Ya no es un escenario de ciencia ficción. La inteligencia artificial está siendo utilizada por redes criminales en América Latina para estafar, extorsionar, manipular y hasta gobernar territorios digitales. Así lo revela un estudio integral publicado en septiembre de 2025 por el programa EL PACCTO 2.0, coordinado por Carlos Múgica. Basado en entrevistas con autoridades de nueve países y una cartografía estratégica de actores, el documento describe cómo la IA se ha convertido en un acelerador del crimen organizado, desde la automatización hasta el crimen autónomo.

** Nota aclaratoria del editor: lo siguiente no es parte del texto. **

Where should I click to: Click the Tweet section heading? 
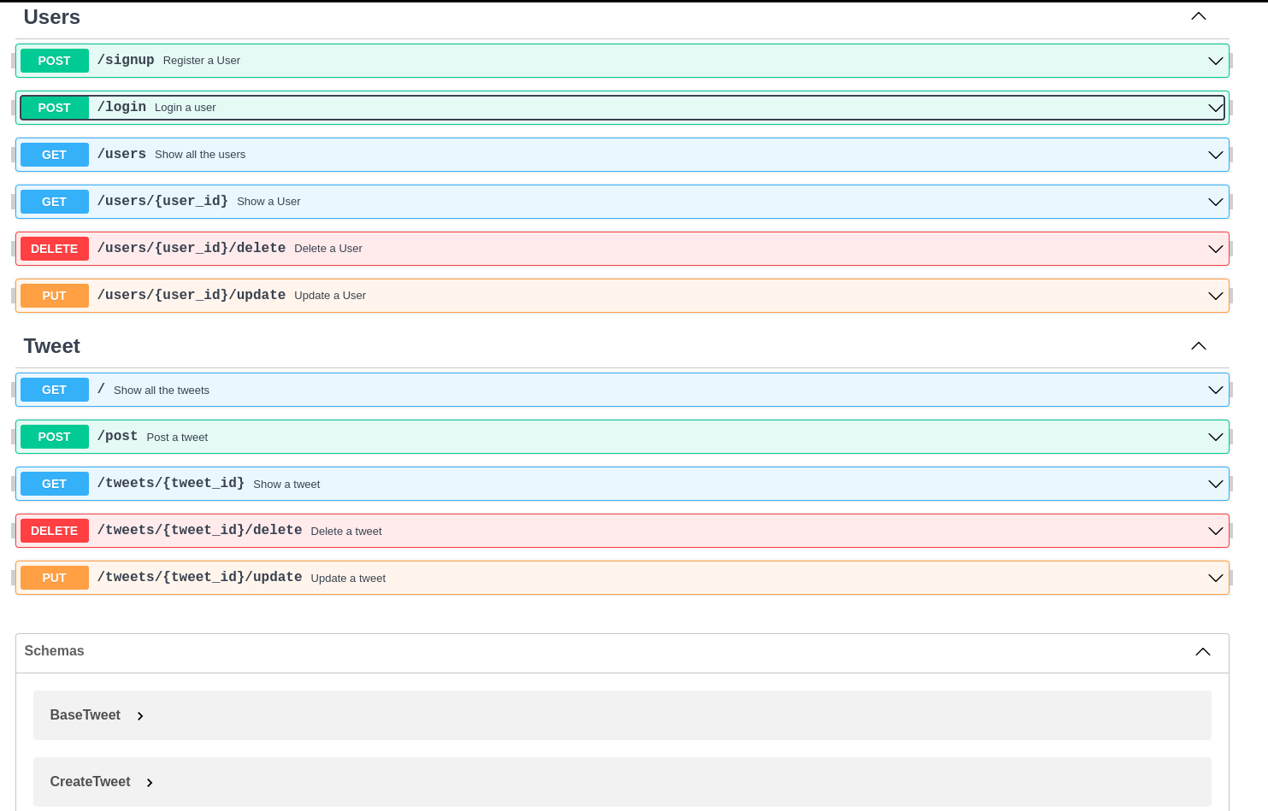(x=51, y=346)
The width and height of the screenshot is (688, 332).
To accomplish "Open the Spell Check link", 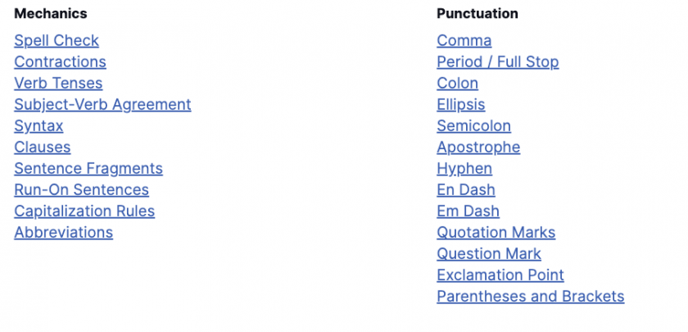I will click(x=57, y=40).

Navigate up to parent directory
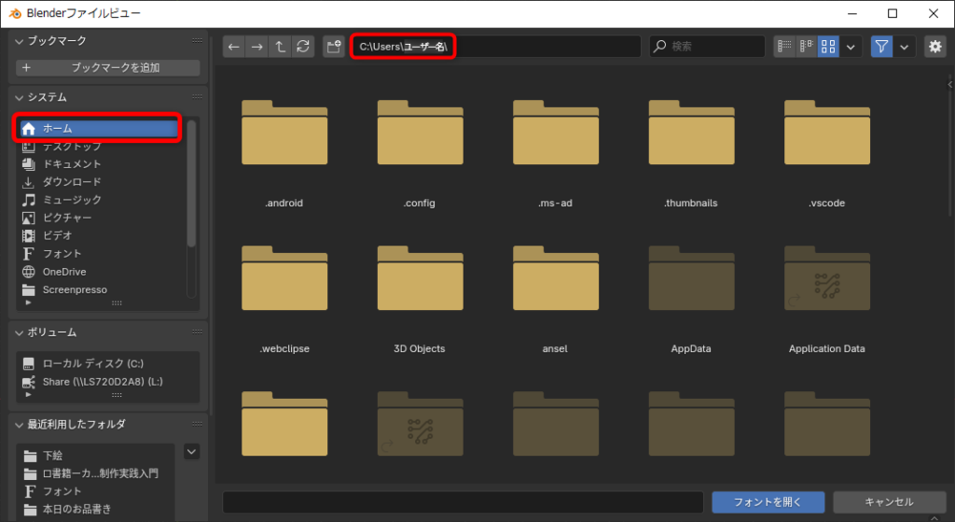click(x=280, y=47)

El estudio clasifica cuatro tipos de redes que ya operan con IA. Están las jerarquías tradicionales, como el CJNG y el Cartel de Sinaloa, que integran algoritmos para vigilancia y logística. Las redes distribuidas o cibercolectivos, como FunkSec, los Yahoo Boys y las bandas de 'montadeudas' de la CDMX, usan inteligencia artificial para segmentar víctimas y ejecutar estafas masivas. También aparecen plataformas criminales autónomas (Crime-as-a-Service) como los Dark LLMs (WormGPT, FraudGPT, DarkBARD) y Xanthorox AI, que venden capacidades de IA a otros criminales. Finalmente, actores paraestatales como Cotton Sandstorm (Irán) y las operaciones Doppelgänger y Storm-1516 (Rusia) despliegan campañas de desinformación y manipulación geopolítica con apoyo algorítmico.

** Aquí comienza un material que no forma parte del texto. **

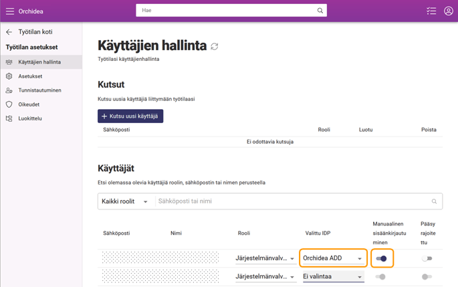Open the Orchidea ADD IDP dropdown
Viewport: 458px width, 287px height.
(x=333, y=258)

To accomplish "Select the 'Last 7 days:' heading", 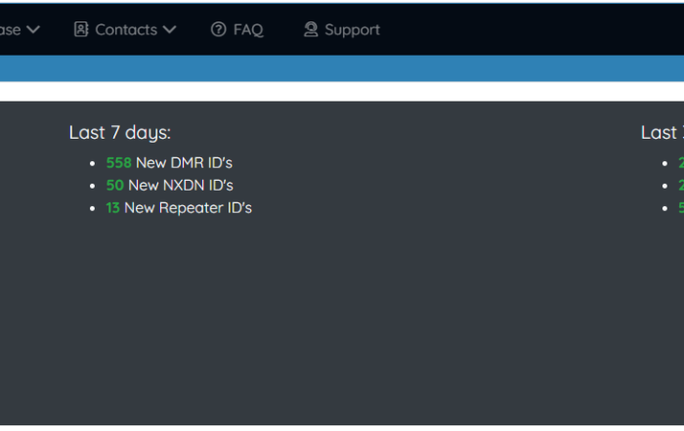I will tap(120, 133).
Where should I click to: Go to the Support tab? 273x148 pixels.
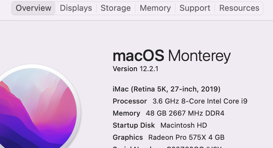point(195,8)
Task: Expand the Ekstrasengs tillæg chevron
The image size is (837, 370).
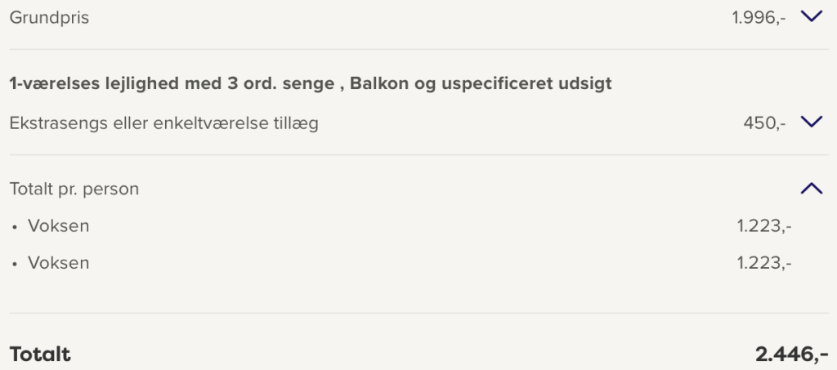Action: click(812, 123)
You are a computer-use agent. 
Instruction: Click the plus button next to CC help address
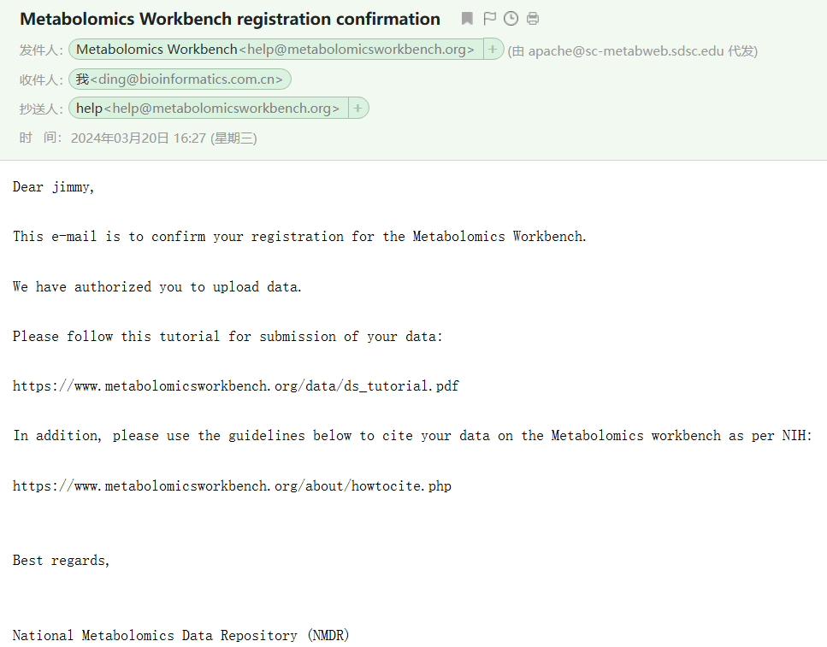pos(357,109)
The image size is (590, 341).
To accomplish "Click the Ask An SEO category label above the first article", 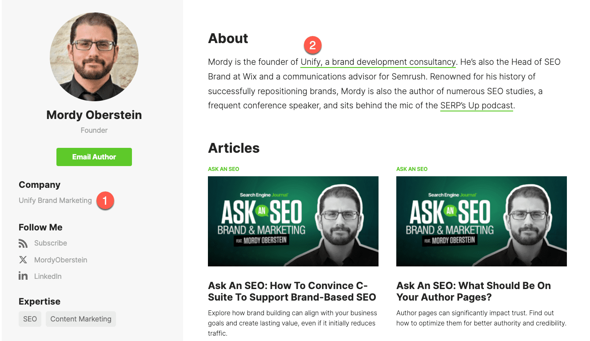I will tap(223, 169).
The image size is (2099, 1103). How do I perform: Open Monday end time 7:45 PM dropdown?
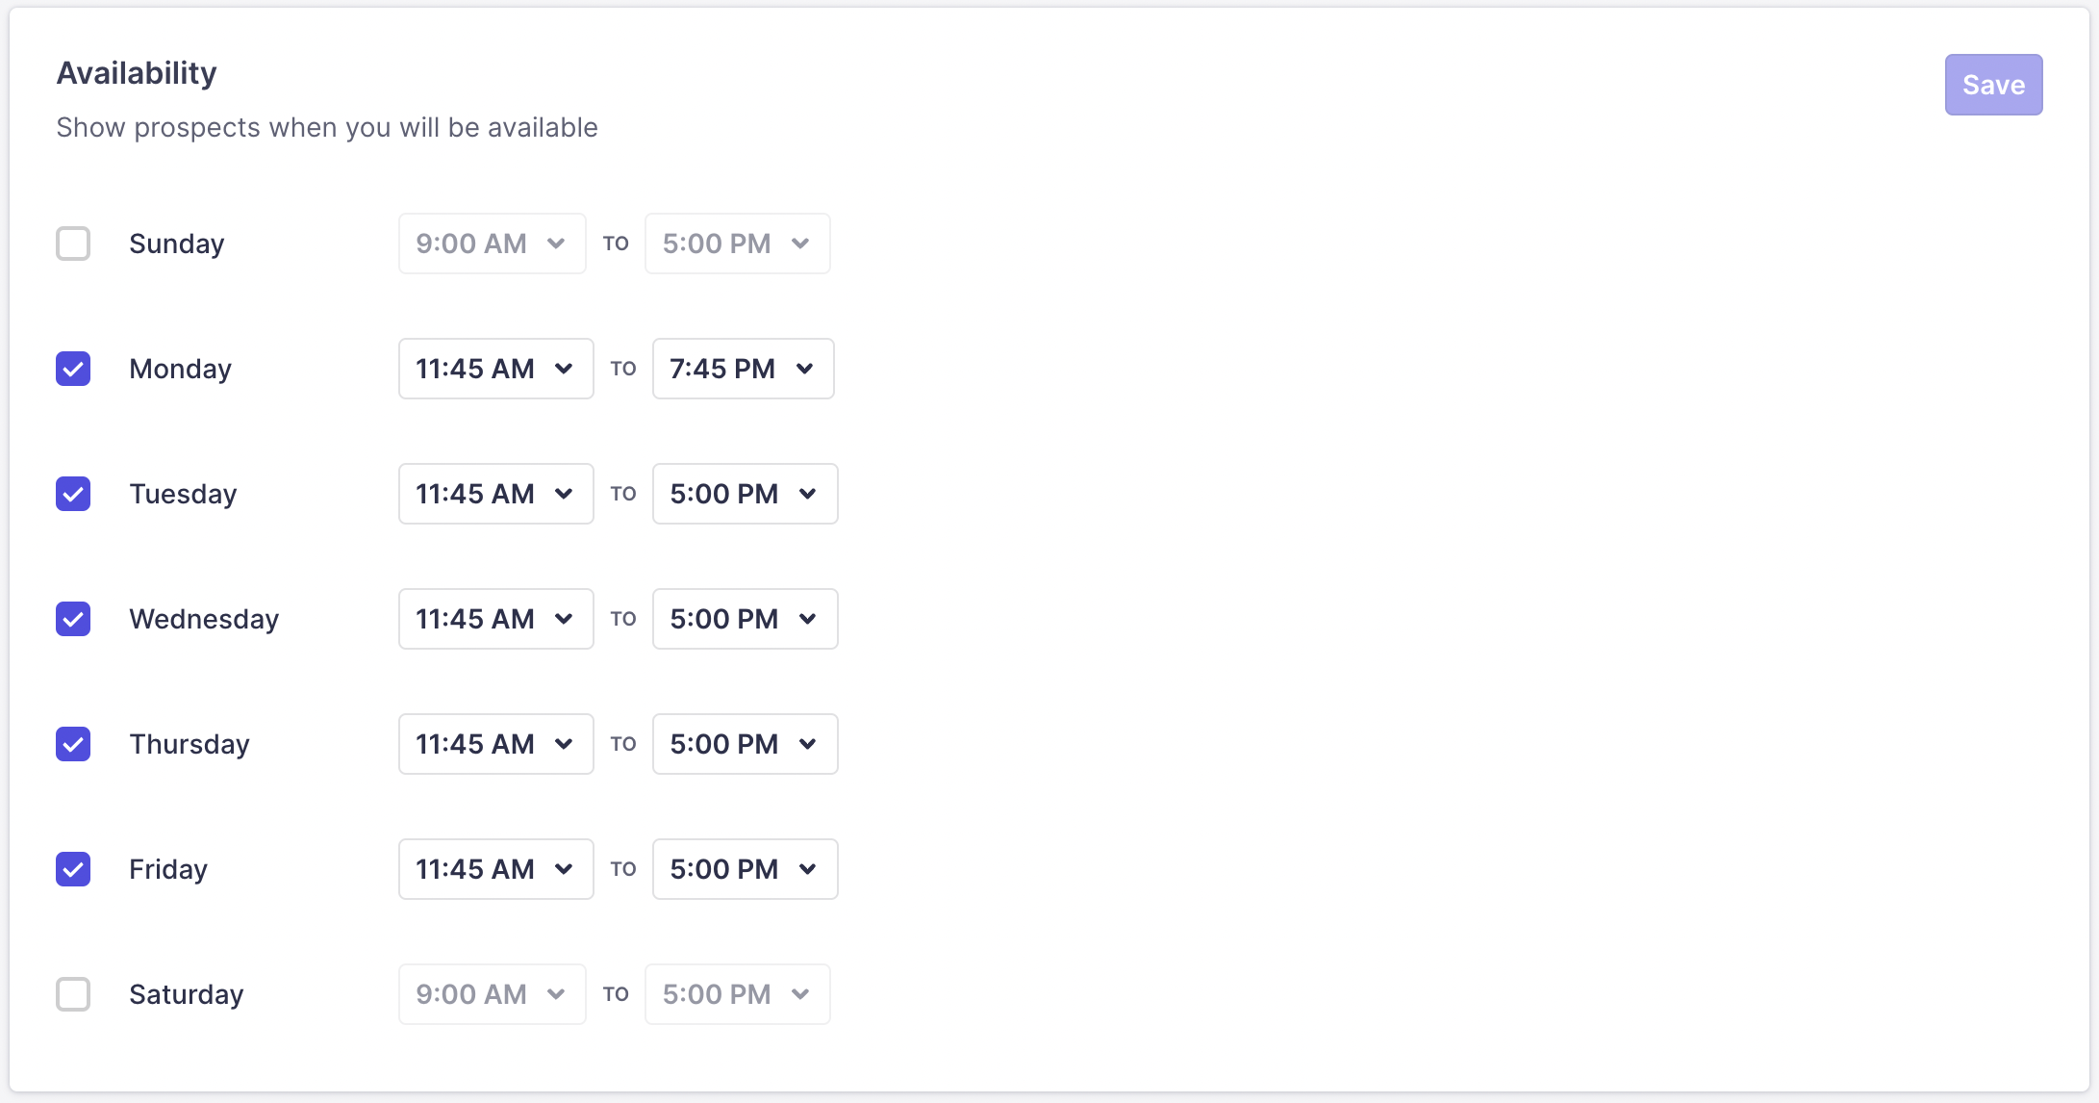tap(743, 369)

El contexto regional —marcado por desigualdad tecnológica, fragmentación institucional y lagunas legales— es caldo de cultivo para esta transformación. Como señala el informe, los delitos ya no se ejecutan solo con armas, sino con código. Las herramientas de IA permiten automatizar extorsiones, crear deepfakes y monitorear a gran escala. El estudio subraya que las capacidades institucionales en la mayoría de los países latinoamericanos no están a la altura de este desafío, lo que exige respuestas regionales informadas y con enfoque en derechos humanos.
Para un ejecutivo latinoamericano, esto no es ruido de fondo. Significa que el riesgo cibernético de su empresa ya no depende solo de un hacker solitario, sino de redes organizadas que segmentan, analizan y atacan con precisión industrial. Desde suplantación de identidad hasta robo de datos con fines de extorsión, la IA amplifica cada vector de amenaza. Ignorarlo no es prudencia; es exposición. La ciberseguridad debe elevarse a nivel estratégico, no solo técnico.
La lección final del documento no es alarmista, sino práctica: la inteligencia artificial es una herramienta de doble uso, y las redes criminales ya la adoptaron. Las empresas y los gobiernos no pueden rezagarse. La evidencia está sobre la mesa —con casos concretos, cifras y metodologías— y el margen para la improvisación se acorta. Como sugiere el estudio, el diseño de respuestas colaborativas, con cooperación regional y marcos normativos actualizados, es el único camino sensato.